Continuing, you come the the IDE integration screen. If you have Eclipse installed the installer will setup integration with that for you. I personally use VScode or command line editors for my dev work (emacs!).

Note: On Windows and macOS I believe this is where you would have the option to integrate with Visual Studio or Xcode (Visual Studio install is required for oneAPI on Windows.)

Next is the option for the "Intel Software Improvement Program" which sends some anonymized information back to Intel.

Then the install will proceed. Note that it may use up as much as 24GB of storage space.

After you have done an install running the installer again will detect your configuration and give you an offer to "Modify" your install. Very handy.

Setting Environment Variables to use oneAPI:

One last thing before you can use the tools available in the toolkit is to initialize the needed application and library paths. The default user install in in $HOME/intel/oneAPI,

You should probably explore that directory. One of the things you will find is "setvars.sh". That is the file that you need to "source" from a terminal shell in order to initialize the oneAPI environment for that shell. You can add a line like,

source $HOME/intel/oneAPI/setvar.sh

to your .barshrc file if you want all newly started shell to be initialized. I don't recommend that because it can interfere with other "paths" and libraries in unexpected ways.
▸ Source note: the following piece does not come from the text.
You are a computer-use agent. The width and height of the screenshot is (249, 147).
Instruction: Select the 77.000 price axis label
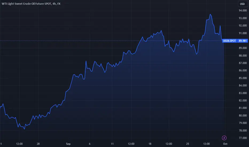point(243,138)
Personally I prefer to create an alias with that "source" line in my $HOME/.bashrc and then just run that alias in any shell where I want access to the oneAPI compilers and tools. For example, you can add the following to the end of your .bashrc file,

# alias to set oneAPI environment
alias oneapi="source  $HOME/intel/oneapi/setvars.sh"
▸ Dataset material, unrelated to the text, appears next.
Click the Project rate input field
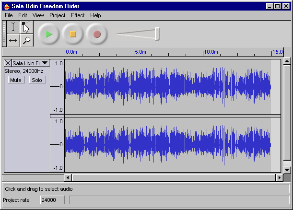This screenshot has height=210, width=293. (52, 200)
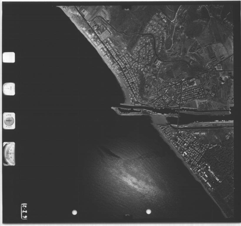Click the left punch hole on bottom edge
The height and width of the screenshot is (226, 241).
(x=74, y=212)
Read the documentation for the tools and compilers and enjoy!

Conclusion

There is lots to explore with oneAPI! The Intel developer tools are among the best ever created and they are available to you free to use (you can pay for a support license). We just installed the Base toolkit, there is more that can be installed along with that. When you add additional toolkits the installer will find your Base install and add the new tools to that. The second toolkit that I installed was the oneAPI HPC Toolkit.

That toolkit provides the "Classic" C++ and Fortran compilers a new Fortran compiler and the Intel MPI library. I have a project going right now where I'm using these tools.

In a later post I will go through a setup with the oneAPI AI toolkit using conda from an Anaconda Python setup. We will do that by installing Intel Python and the toolkit(s) from the repositories on Anaconda cloud.

I hope you have found this post helpful and wish you the best of luck exploring these excellent developer tools!